#### Exercise description
In the lines below, look for "Privacy". Copy each line where it appears.

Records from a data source
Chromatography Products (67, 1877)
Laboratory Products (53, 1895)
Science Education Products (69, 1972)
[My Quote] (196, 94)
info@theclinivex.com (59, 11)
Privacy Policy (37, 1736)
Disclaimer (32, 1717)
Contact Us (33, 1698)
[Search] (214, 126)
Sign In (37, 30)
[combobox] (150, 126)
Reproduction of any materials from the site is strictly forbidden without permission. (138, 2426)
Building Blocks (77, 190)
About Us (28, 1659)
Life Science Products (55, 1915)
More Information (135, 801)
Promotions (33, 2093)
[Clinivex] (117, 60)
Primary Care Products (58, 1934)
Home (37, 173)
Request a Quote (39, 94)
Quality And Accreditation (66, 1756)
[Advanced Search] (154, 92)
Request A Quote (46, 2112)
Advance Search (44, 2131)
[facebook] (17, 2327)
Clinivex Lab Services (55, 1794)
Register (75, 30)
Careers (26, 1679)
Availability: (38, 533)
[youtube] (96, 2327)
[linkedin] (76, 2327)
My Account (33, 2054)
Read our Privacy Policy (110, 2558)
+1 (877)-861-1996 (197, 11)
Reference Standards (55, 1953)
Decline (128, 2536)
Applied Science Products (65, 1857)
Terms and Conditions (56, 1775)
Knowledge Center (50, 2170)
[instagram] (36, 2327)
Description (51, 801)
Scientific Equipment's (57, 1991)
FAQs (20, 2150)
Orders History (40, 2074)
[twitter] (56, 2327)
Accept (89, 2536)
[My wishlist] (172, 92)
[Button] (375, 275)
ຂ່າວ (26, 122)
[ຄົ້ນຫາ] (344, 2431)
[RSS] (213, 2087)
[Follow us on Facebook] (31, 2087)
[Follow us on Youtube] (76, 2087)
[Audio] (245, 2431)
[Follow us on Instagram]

#### Response area
Privacy Policy (37, 1736)
Read our Privacy Policy (110, 2558)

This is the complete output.